Supplied records Start Marker

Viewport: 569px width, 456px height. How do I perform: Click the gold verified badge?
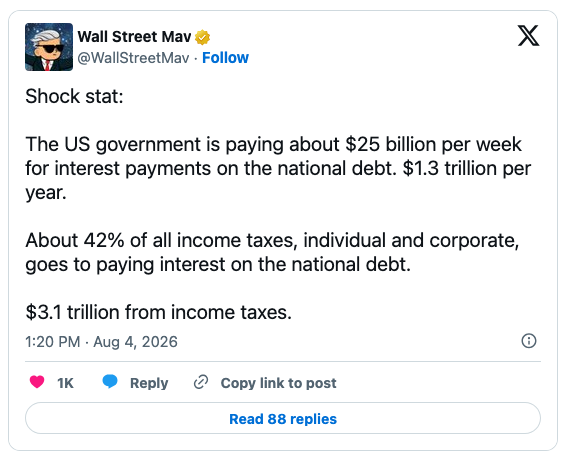202,37
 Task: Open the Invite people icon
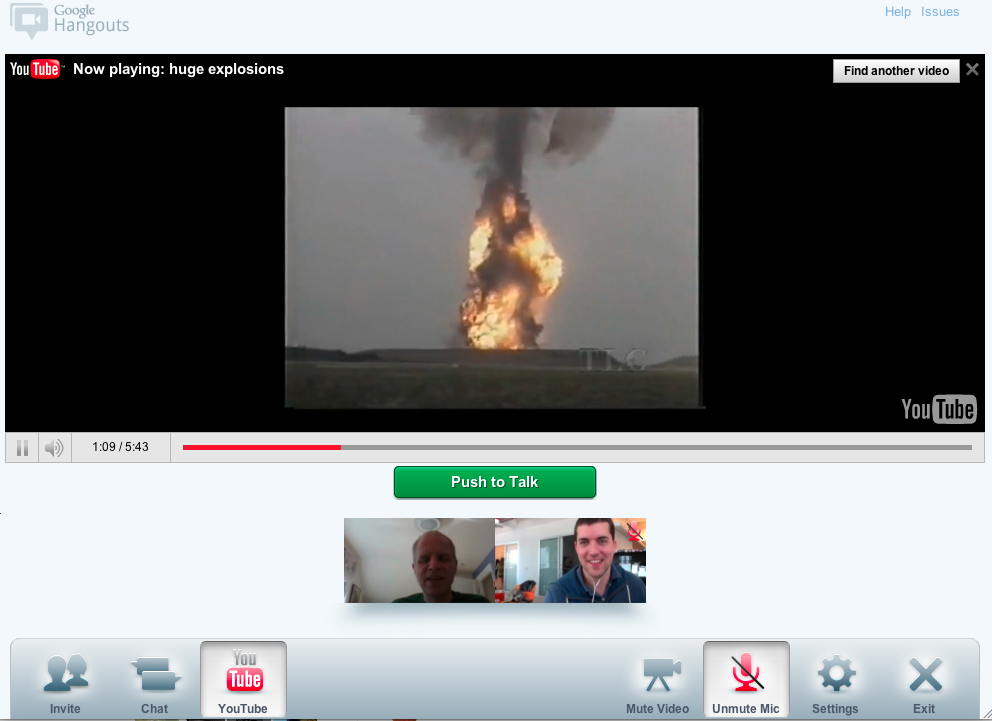[x=65, y=678]
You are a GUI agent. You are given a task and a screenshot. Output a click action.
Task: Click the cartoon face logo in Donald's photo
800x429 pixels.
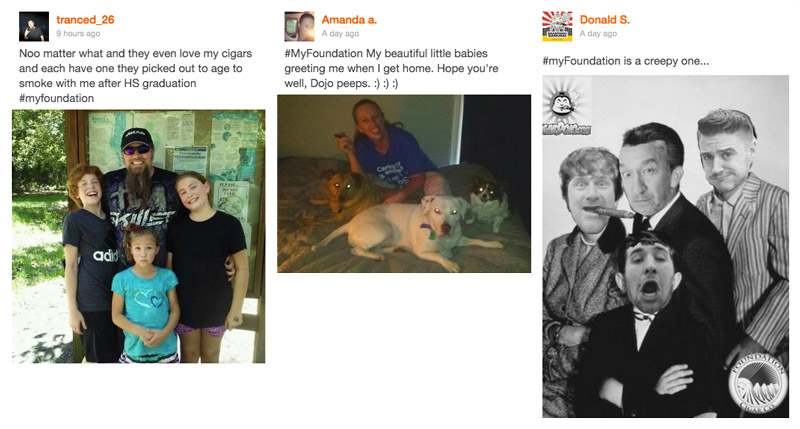click(x=565, y=107)
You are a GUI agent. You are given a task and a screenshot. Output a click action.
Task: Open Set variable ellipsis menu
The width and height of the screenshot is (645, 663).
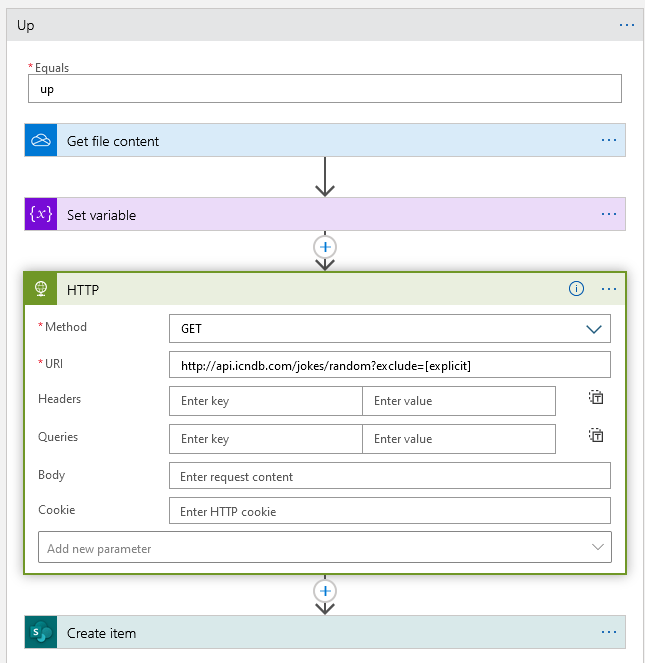click(609, 215)
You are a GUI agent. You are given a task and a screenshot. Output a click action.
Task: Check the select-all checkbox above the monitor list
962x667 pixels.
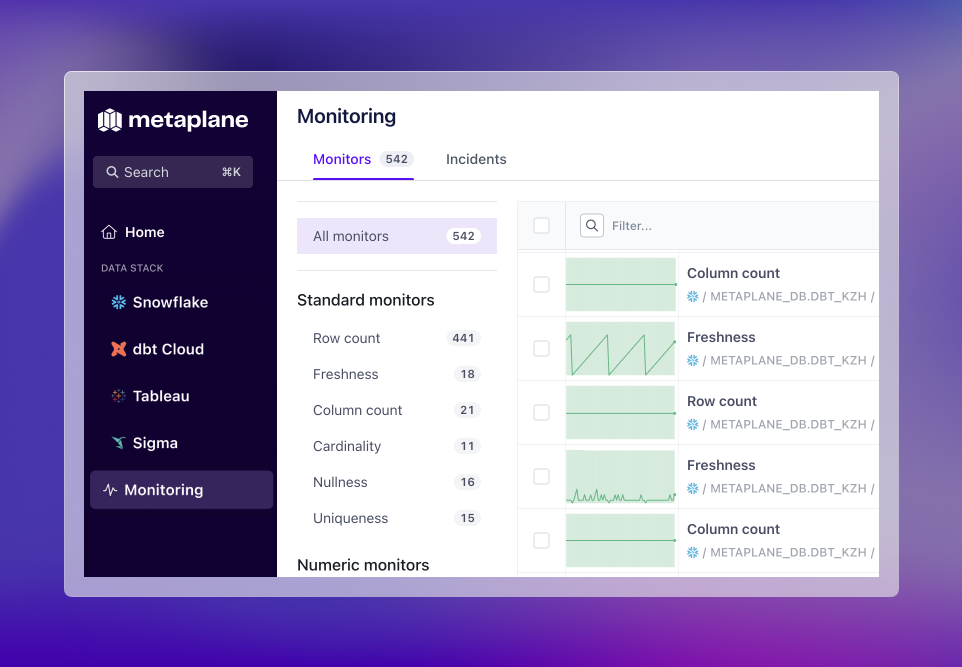tap(541, 226)
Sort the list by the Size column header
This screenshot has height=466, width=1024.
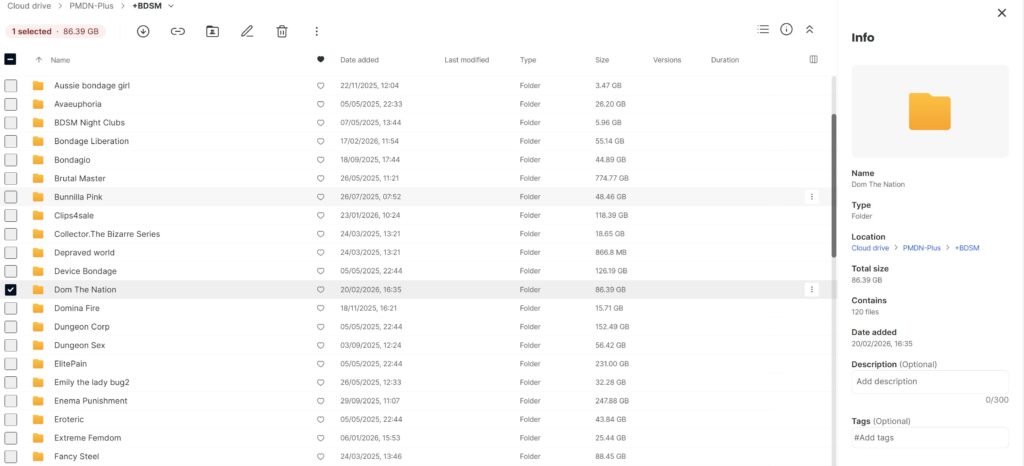(601, 60)
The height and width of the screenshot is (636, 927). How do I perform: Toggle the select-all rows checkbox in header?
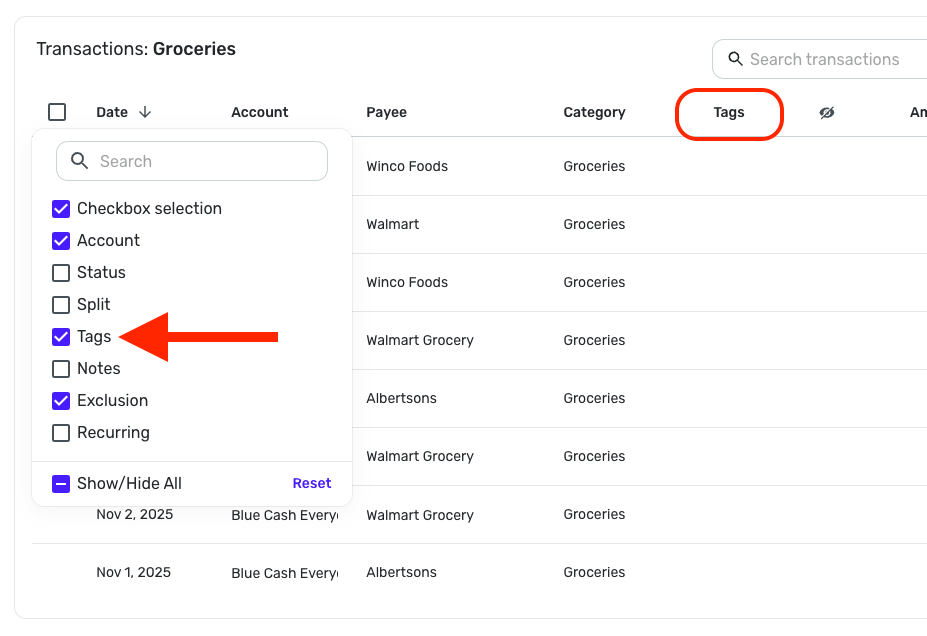click(57, 112)
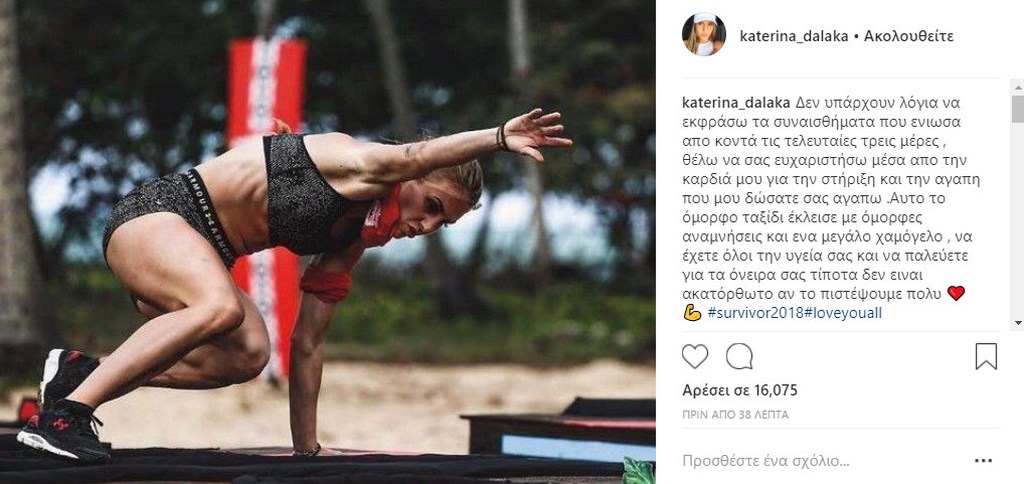Click the athlete photo in the post
Image resolution: width=1024 pixels, height=484 pixels.
pos(328,242)

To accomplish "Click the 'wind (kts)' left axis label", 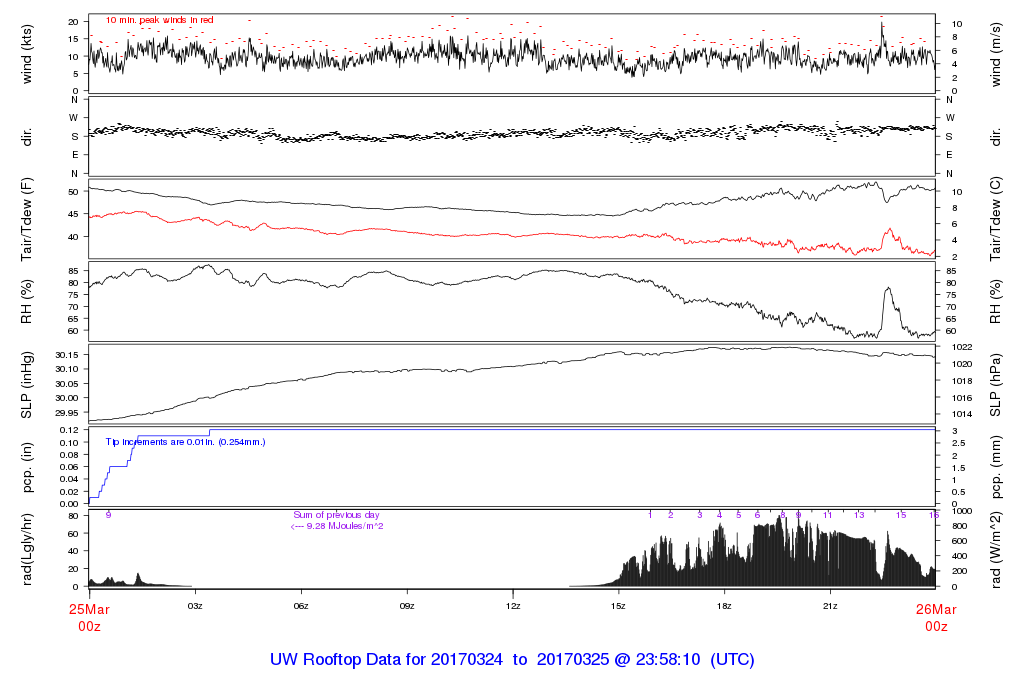I will tap(27, 54).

Supplied records End Marker

## What to work on
Wherever a line of the entries holds the string "list", copy that line.

## Exercise solution
Task: Check the select-all checkbox above the monitor list
Sort the list by the Size column header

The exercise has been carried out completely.